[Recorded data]
....
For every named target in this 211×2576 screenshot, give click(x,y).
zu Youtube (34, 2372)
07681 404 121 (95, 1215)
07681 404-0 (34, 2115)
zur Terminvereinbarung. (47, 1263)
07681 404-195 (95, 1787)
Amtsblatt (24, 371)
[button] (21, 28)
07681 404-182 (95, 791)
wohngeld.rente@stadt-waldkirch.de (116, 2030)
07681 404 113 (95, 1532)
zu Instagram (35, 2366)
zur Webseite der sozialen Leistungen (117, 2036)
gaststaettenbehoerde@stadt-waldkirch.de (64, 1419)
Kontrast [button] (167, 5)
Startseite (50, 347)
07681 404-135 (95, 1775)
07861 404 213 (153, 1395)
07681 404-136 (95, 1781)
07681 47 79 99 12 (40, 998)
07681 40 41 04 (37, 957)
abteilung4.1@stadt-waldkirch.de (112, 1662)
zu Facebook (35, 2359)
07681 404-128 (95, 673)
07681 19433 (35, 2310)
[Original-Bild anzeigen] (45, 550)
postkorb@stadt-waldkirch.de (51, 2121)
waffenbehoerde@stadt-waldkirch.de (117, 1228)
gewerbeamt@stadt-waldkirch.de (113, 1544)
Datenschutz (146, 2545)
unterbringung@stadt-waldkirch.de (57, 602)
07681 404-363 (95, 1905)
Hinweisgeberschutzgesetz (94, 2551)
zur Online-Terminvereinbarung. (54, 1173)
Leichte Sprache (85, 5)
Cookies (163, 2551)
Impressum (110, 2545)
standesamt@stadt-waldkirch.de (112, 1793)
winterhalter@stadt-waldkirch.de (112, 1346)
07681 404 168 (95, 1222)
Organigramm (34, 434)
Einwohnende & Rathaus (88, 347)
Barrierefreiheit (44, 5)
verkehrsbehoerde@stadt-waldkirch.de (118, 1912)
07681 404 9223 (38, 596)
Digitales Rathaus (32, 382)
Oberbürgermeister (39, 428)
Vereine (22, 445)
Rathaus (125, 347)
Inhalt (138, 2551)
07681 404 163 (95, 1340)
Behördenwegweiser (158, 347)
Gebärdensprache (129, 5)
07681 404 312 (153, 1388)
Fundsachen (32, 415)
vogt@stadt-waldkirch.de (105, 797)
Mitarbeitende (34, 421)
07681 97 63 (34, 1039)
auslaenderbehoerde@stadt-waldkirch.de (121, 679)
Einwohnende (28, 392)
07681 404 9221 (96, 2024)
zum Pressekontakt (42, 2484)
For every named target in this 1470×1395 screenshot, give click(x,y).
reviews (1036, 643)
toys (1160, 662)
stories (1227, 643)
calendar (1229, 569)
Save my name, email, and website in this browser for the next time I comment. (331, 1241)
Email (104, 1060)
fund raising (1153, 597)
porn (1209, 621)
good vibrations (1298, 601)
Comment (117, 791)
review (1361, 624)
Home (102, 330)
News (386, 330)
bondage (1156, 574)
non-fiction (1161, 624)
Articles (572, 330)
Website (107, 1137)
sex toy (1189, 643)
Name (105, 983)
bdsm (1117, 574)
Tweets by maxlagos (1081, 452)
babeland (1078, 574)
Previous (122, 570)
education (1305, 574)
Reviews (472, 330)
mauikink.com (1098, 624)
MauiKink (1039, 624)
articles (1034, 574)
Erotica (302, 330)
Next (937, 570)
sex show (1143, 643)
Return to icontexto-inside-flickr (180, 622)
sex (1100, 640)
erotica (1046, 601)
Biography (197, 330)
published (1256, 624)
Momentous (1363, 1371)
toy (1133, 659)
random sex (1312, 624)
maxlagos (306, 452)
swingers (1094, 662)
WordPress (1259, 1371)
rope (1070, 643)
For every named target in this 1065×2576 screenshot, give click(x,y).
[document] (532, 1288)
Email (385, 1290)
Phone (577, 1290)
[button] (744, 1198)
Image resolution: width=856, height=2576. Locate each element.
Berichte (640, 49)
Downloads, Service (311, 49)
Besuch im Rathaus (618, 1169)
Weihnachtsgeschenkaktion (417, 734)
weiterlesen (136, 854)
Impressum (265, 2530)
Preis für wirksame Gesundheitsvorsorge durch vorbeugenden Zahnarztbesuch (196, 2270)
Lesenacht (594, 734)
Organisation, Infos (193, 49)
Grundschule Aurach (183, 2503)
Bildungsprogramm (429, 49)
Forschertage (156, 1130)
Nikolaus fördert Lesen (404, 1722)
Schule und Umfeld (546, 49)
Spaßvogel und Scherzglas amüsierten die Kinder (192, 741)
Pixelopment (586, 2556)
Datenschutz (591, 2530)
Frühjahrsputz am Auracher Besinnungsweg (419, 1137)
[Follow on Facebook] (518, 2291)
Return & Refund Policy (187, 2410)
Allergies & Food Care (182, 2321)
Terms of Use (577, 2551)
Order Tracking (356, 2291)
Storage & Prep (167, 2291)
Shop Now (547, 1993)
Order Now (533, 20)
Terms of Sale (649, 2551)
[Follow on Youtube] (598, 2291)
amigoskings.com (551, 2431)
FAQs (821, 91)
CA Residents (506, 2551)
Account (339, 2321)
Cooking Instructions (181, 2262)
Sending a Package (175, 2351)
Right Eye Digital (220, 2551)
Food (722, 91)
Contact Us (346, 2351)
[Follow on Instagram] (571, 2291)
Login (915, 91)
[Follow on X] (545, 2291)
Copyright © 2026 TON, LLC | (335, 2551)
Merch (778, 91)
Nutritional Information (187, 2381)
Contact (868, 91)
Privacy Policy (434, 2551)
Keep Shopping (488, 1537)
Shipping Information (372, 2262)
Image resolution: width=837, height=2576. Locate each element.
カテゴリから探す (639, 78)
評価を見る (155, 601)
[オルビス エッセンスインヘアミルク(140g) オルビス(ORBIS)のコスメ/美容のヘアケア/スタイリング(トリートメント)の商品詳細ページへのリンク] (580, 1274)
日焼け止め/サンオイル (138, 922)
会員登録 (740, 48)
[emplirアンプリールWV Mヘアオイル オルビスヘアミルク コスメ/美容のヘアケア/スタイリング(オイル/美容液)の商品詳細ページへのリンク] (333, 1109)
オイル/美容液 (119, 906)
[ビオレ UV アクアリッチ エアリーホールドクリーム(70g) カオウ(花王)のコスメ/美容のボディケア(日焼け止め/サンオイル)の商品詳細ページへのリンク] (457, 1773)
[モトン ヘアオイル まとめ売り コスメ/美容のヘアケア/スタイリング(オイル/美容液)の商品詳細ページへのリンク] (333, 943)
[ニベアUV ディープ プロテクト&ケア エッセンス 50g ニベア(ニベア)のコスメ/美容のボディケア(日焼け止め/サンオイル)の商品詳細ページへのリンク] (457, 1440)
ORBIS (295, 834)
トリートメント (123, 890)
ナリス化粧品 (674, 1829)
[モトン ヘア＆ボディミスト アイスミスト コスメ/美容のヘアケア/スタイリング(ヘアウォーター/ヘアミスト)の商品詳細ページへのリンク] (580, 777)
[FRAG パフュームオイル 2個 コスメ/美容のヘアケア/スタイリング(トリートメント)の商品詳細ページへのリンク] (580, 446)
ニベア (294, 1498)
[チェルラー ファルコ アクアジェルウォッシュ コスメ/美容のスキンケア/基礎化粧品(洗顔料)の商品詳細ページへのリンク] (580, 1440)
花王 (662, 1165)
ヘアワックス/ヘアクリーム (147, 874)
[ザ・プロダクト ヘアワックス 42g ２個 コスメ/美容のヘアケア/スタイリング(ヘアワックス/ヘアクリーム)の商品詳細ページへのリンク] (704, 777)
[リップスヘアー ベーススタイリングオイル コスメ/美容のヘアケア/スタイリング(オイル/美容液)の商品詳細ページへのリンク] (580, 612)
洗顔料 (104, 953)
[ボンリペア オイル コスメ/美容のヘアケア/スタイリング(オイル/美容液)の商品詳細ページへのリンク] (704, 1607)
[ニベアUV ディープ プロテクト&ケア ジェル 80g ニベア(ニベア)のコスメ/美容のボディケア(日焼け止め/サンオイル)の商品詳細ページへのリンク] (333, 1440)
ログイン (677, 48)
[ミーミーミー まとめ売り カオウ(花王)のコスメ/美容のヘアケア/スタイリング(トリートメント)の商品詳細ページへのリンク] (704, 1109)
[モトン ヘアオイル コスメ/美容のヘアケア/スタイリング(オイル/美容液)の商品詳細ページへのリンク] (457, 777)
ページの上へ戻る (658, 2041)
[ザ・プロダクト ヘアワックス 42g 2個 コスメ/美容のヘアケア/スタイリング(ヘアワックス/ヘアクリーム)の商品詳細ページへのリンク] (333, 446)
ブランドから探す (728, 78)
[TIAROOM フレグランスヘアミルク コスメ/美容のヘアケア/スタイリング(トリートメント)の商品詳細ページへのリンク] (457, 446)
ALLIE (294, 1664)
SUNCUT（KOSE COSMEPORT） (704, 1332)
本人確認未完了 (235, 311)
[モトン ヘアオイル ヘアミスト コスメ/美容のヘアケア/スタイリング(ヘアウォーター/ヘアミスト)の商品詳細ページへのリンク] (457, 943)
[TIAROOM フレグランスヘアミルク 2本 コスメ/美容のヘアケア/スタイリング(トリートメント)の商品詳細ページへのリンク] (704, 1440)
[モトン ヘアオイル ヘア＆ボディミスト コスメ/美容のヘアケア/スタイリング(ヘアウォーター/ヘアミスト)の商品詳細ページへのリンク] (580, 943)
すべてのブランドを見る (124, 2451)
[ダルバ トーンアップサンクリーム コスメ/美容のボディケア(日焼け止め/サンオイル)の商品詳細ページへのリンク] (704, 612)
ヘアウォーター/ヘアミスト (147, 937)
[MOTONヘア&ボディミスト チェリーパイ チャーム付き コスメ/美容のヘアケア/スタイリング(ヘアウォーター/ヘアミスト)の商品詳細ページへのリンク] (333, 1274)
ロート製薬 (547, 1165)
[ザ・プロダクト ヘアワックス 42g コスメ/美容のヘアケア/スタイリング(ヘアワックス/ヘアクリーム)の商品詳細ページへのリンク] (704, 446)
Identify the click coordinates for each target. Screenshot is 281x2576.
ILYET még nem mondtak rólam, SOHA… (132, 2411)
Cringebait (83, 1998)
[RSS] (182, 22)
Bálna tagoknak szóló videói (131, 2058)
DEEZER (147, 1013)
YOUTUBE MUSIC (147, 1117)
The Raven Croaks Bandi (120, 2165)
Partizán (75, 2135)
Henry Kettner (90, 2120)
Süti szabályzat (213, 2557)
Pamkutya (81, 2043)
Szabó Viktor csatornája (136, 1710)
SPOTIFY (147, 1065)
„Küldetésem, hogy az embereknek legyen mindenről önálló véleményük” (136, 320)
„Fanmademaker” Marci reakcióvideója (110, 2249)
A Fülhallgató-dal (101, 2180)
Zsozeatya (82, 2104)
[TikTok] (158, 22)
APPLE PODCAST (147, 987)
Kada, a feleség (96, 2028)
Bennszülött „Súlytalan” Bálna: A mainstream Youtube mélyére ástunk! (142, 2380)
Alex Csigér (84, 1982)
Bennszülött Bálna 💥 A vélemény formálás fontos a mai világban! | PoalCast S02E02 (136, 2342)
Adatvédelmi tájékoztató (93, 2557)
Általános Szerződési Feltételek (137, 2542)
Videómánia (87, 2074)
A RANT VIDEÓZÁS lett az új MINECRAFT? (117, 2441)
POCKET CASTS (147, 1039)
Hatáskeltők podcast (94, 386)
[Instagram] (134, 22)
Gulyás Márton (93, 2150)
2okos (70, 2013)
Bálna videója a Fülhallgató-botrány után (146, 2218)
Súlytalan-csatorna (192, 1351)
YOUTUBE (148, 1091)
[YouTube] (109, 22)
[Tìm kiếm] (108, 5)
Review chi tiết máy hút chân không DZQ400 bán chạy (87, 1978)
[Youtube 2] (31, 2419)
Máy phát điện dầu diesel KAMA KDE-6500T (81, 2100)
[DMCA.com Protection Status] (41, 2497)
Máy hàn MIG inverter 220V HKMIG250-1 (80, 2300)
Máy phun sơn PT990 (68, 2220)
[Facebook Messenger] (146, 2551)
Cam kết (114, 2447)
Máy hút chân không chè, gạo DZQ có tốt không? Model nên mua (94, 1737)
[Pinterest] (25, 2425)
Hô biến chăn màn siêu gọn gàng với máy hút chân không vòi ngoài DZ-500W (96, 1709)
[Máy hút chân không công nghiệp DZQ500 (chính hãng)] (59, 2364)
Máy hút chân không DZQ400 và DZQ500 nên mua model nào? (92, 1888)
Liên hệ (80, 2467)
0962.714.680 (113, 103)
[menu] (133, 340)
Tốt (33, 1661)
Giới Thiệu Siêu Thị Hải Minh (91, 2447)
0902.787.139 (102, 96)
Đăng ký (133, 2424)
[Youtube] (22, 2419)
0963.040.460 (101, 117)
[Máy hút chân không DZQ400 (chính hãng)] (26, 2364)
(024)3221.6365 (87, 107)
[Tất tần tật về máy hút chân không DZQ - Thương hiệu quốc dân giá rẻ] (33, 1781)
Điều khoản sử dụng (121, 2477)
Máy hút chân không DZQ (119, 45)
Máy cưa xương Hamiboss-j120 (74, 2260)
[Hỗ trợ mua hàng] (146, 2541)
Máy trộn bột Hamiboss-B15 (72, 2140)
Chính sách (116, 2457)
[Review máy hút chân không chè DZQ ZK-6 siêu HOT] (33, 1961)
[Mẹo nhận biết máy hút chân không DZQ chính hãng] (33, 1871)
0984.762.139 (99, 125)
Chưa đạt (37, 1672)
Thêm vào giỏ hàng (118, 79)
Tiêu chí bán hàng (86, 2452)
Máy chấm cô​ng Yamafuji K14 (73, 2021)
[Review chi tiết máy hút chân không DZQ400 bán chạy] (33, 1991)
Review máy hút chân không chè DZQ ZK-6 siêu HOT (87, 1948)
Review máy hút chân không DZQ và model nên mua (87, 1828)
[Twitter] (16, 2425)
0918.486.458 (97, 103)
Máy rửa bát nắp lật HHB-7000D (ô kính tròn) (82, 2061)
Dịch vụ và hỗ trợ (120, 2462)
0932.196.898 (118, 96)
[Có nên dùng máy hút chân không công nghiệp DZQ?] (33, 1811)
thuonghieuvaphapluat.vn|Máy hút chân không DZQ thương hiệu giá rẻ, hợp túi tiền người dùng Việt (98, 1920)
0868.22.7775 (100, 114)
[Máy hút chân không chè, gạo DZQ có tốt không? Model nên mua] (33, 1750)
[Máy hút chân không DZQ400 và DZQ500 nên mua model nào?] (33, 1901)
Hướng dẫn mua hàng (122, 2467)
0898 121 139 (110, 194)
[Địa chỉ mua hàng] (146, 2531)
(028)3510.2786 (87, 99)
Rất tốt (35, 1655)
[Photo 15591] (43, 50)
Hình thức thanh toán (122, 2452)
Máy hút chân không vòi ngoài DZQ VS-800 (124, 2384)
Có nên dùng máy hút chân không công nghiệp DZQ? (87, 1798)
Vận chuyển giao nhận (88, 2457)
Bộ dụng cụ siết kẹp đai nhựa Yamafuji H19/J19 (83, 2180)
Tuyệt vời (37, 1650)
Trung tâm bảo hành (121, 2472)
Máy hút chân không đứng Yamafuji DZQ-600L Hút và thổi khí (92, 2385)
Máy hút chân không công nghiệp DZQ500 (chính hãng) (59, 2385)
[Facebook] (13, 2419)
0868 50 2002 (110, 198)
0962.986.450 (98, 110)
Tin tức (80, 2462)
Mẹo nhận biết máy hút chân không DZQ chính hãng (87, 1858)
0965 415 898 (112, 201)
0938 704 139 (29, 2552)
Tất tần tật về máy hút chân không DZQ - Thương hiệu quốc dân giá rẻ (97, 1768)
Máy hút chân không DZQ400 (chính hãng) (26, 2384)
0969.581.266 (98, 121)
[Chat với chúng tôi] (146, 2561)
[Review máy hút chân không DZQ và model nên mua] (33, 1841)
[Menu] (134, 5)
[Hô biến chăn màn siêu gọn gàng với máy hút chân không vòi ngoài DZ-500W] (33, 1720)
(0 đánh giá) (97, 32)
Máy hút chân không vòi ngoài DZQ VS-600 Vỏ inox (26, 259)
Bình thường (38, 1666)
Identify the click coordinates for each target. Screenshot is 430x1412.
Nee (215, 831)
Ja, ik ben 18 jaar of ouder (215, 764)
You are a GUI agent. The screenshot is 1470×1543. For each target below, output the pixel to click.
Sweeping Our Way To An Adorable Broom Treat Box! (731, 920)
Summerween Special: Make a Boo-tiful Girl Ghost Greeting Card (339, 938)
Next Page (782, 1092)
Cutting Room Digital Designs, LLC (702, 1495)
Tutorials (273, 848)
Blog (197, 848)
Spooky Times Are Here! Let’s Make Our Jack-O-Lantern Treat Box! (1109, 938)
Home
....
# EXERCISE PROMPT:
All lines above from the one with "A Fülhallgató-dal (101, 2180)" to the one with "[Pinterest] (25, 2425)", inclusive, should be copied exactly, and no other lines.

# ANSWER TO THE EXERCISE:
A Fülhallgató-dal (101, 2180)
Zsozeatya (82, 2104)
[TikTok] (158, 22)
APPLE PODCAST (147, 987)
Kada, a feleség (96, 2028)
Bennszülött „Súlytalan” Bálna: A mainstream Youtube mélyére ástunk! (142, 2380)
Alex Csigér (84, 1982)
Bennszülött Bálna 💥 A vélemény formálás fontos a mai világban! | PoalCast S02E02 (136, 2342)
Adatvédelmi tájékoztató (93, 2557)
Általános Szerződési Feltételek (137, 2542)
Videómánia (87, 2074)
A RANT VIDEÓZÁS lett az új MINECRAFT? (117, 2441)
POCKET CASTS (147, 1039)
Hatáskeltők podcast (94, 386)
[Instagram] (134, 22)
Gulyás Márton (93, 2150)
2okos (70, 2013)
Bálna videója a Fülhallgató-botrány után (146, 2218)
Súlytalan-csatorna (192, 1351)
YOUTUBE (148, 1091)
[YouTube] (109, 22)
[Tìm kiếm] (108, 5)
Review chi tiết máy hút chân không DZQ400 bán chạy (87, 1978)
[Youtube 2] (31, 2419)
Máy phát điện dầu diesel KAMA KDE-6500T (81, 2100)
[DMCA.com Protection Status] (41, 2497)
Máy hàn MIG inverter 220V HKMIG250-1 (80, 2300)
Máy phun sơn PT990 (68, 2220)
[Facebook Messenger] (146, 2551)
Cam kết (114, 2447)
Máy hút chân không chè, gạo DZQ có tốt không? Model nên mua (94, 1737)
[Pinterest] (25, 2425)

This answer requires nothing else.